:: Collected data ::
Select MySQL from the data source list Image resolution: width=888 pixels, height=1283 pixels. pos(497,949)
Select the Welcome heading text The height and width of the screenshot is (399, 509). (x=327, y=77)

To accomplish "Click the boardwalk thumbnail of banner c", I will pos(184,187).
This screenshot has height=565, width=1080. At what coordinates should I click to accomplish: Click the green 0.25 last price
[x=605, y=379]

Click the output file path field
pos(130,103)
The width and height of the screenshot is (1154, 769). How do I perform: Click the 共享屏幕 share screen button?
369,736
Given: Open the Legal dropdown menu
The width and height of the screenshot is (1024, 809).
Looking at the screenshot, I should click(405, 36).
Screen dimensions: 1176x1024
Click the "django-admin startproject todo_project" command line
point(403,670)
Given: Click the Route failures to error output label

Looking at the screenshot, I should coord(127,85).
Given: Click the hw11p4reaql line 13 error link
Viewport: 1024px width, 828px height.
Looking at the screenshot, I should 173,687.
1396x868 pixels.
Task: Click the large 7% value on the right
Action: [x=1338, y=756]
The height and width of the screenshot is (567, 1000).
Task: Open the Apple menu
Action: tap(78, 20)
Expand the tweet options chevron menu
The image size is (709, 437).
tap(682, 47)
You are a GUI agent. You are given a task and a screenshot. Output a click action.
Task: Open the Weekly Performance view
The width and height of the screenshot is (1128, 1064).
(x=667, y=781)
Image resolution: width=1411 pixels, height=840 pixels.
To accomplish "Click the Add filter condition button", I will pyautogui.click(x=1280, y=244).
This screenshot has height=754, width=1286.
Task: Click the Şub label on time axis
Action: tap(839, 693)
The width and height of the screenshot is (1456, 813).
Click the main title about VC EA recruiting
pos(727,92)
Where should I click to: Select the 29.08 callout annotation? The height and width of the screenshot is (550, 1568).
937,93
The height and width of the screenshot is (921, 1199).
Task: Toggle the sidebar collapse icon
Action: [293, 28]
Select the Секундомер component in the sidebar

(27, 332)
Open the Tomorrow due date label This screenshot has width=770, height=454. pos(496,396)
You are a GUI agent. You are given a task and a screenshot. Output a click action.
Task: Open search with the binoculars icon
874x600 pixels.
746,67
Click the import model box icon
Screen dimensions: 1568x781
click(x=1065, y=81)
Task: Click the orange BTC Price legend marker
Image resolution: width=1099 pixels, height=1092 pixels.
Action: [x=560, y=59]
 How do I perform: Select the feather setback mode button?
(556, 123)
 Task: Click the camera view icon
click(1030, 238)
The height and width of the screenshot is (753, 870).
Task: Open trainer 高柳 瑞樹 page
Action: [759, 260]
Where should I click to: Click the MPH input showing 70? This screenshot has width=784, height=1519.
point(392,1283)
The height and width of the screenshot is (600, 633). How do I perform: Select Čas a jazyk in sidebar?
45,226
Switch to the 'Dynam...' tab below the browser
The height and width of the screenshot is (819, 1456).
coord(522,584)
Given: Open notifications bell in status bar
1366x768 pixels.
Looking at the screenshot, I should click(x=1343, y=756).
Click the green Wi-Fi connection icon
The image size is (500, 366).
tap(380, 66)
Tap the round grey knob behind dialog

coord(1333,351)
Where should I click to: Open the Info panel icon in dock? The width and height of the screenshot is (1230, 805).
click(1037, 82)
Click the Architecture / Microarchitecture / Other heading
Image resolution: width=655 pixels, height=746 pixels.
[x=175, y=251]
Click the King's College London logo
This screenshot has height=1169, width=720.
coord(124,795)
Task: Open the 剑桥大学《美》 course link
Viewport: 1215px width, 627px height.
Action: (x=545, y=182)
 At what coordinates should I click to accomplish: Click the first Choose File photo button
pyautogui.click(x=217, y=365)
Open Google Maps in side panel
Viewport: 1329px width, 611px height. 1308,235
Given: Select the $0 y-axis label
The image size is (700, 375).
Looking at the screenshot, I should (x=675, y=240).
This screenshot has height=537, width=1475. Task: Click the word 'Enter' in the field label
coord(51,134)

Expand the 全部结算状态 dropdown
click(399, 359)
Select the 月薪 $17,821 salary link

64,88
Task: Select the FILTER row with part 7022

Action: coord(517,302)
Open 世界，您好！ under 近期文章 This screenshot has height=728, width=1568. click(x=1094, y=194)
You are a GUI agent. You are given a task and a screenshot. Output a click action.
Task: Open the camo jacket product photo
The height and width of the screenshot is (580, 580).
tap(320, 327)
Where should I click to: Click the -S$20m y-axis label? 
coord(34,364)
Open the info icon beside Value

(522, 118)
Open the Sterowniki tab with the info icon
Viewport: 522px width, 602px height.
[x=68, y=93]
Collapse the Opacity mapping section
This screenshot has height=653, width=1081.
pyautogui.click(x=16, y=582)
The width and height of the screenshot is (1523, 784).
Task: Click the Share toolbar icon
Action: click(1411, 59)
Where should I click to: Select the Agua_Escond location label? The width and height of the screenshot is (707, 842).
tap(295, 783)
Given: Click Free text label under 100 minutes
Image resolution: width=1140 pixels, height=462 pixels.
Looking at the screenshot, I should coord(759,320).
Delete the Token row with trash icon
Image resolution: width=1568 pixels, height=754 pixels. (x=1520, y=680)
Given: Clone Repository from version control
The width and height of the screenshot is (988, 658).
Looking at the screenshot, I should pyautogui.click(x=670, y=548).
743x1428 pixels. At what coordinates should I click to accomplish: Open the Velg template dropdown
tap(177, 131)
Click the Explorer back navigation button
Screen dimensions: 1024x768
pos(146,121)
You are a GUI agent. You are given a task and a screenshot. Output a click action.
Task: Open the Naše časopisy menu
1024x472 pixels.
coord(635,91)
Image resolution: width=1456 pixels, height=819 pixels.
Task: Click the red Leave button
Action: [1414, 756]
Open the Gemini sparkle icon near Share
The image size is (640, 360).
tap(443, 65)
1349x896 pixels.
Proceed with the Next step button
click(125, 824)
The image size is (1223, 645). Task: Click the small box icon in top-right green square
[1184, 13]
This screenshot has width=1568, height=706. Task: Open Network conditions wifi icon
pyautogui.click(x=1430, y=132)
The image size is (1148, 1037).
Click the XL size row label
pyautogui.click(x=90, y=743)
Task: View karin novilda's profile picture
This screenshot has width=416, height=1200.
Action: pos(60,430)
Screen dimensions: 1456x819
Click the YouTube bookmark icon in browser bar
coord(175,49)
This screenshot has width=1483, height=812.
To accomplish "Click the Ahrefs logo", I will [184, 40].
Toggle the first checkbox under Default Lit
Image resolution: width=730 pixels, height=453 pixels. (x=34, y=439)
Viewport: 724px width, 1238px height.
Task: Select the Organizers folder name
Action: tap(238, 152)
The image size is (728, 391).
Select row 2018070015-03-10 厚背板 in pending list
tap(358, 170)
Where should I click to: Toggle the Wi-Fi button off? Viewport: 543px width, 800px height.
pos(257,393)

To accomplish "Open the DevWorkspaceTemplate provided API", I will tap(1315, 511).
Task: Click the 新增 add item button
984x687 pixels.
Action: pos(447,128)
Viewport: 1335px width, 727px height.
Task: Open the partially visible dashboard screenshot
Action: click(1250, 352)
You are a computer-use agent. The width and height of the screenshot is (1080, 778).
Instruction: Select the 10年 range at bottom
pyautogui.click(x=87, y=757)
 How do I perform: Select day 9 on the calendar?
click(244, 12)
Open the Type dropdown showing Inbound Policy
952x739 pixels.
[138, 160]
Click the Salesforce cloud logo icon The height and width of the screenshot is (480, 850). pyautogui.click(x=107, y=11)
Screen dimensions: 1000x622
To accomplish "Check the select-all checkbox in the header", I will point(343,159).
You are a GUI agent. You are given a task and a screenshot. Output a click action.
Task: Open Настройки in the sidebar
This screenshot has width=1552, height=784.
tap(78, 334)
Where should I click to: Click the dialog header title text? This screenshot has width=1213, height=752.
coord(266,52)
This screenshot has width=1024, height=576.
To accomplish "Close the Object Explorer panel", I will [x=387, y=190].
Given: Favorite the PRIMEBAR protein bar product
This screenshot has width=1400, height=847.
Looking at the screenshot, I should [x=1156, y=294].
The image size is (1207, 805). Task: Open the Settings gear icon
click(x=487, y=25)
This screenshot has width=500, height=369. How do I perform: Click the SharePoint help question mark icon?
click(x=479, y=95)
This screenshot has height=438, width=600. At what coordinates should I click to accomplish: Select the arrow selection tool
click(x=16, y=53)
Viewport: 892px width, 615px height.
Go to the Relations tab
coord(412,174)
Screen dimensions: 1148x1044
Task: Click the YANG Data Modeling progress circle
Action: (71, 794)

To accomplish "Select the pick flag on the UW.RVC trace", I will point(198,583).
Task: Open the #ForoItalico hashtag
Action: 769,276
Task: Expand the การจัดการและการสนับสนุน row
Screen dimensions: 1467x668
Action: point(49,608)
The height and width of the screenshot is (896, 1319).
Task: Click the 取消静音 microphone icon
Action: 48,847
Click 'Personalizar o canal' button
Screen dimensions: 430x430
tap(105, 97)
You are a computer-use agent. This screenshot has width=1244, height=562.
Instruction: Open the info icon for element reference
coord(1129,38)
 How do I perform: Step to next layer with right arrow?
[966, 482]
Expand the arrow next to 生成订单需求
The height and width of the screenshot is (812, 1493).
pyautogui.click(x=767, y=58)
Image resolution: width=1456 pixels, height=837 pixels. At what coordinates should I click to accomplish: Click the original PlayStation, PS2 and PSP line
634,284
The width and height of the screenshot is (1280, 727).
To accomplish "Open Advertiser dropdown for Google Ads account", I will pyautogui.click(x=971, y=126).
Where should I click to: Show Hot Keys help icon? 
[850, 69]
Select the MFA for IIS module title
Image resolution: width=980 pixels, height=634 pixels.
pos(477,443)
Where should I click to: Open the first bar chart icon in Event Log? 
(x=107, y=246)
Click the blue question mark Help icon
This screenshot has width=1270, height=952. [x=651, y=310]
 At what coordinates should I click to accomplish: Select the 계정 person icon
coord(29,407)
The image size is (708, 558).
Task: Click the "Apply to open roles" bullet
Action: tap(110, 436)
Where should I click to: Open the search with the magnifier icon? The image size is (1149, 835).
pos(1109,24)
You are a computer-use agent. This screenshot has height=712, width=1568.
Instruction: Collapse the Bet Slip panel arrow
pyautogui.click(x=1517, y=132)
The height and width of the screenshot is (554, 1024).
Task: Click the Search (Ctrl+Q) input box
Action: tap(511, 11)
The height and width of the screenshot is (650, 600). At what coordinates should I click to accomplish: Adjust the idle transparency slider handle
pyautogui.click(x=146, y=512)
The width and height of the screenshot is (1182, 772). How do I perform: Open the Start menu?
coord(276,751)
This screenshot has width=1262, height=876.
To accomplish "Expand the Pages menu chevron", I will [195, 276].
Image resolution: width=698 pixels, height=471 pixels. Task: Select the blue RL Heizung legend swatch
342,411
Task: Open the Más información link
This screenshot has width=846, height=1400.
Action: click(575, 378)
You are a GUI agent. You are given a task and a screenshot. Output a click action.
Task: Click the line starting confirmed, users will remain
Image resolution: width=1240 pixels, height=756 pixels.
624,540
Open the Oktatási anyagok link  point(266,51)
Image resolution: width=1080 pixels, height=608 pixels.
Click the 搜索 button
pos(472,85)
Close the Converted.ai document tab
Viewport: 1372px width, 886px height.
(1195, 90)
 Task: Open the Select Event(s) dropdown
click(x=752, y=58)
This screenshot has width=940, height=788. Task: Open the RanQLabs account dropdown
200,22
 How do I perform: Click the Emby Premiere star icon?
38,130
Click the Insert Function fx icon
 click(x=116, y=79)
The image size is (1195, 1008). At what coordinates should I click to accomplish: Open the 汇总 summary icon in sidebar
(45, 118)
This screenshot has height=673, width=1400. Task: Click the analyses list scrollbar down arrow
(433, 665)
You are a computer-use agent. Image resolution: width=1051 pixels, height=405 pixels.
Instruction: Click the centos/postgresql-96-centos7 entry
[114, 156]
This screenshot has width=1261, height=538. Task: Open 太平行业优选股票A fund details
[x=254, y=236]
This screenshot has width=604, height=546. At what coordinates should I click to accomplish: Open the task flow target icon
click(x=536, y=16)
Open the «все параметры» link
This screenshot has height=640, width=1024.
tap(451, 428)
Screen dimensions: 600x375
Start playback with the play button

:: What you will do ::
Copy exactly the lines from the top of the entries through the line with "Given: Click the hw11p4reaql" in it, please, keeping both ends and adding nothing.

:: Result for this exercise ::
Select MySQL from the data source list Image resolution: width=888 pixels, height=1283 pixels. pos(497,949)
Select the Welcome heading text The height and width of the screenshot is (399, 509). (x=327, y=77)

To accomplish "Click the boardwalk thumbnail of banner c", I will pos(184,187).
This screenshot has height=565, width=1080. At what coordinates should I click to accomplish: Click the green 0.25 last price
[x=605, y=379]

Click the output file path field
pos(130,103)
The width and height of the screenshot is (1154, 769). How do I perform: Click the 共享屏幕 share screen button?
369,736
Given: Open the Legal dropdown menu
The width and height of the screenshot is (1024, 809).
Looking at the screenshot, I should click(405, 36).
Screen dimensions: 1176x1024
Click the "django-admin startproject todo_project" command line
point(403,670)
Given: Click the Route failures to error output label

Looking at the screenshot, I should coord(127,85).
Given: Click the hw11p4reaql line 13 error link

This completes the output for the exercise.